Les applaudissements sont plus francs et les musiciens reprennent place sur le devant de la scène mais dos au public? Une nouvelle défiance aux conventions ? Loin s’en faut, car tout d’un coup sur l’écran apparaît une étrange partition, celle du Quartetto per archi. Krysztof Penderecki a composé un bien étrange quartet puisque tout n’est que pincement, grattement, frottement, coup sur les cordes, au mieux des harmoniques. Et l’on se surprend à suivre la musique sur le « papier », pour une partition qui est loin de nos traditionnelles notes de musiques.

Terry Riley a composé une ?uvre à partir des sons récoltés dans notre système solaire, il est un peu triste de savoir que Sun Rings dort dans les archives du Département de Physique de l’Université de l’Iowa?
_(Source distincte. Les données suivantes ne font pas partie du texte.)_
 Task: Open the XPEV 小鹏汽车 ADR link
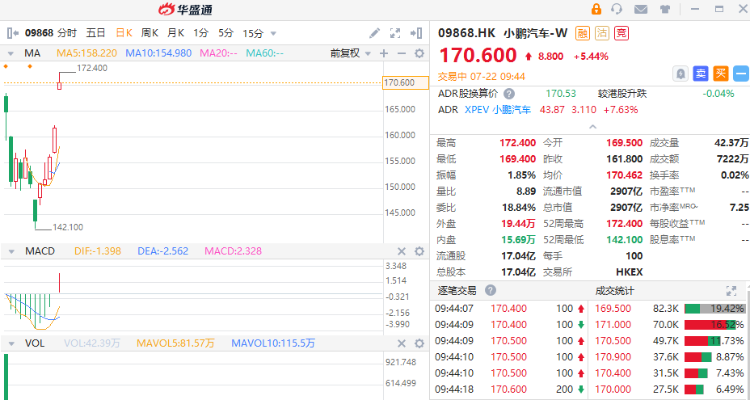coord(497,109)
Pourtant c’est bien une partie de cette ?uvre que le Kronos Quartet joue en cette soirée déclenchant les paysages sonores grâce à un ordinateur interactif.

Enfin, après le deuxième volet de Bertoia, le quatuor américain nous surprend encore, prouvant qu’il n’est pas enfermé dans la musique contemporaine en réalisant un cover d’une des chansons de Sigur Ros. Une nouvelle approche qui ne perd rien de son sens originel, mais qui se voit respectueusement et affectueusement embelli, ou tout du moins différemment.

Salué par des applaudissements nourris, le Kronos Quartet nous prouve encore, que son succès est mérité et que ces trente ans de carrière n’ont été que mises en danger et recherches mais finalement pour atteindre une reconnaissance de plus en plus large et sans aucun doute mérité.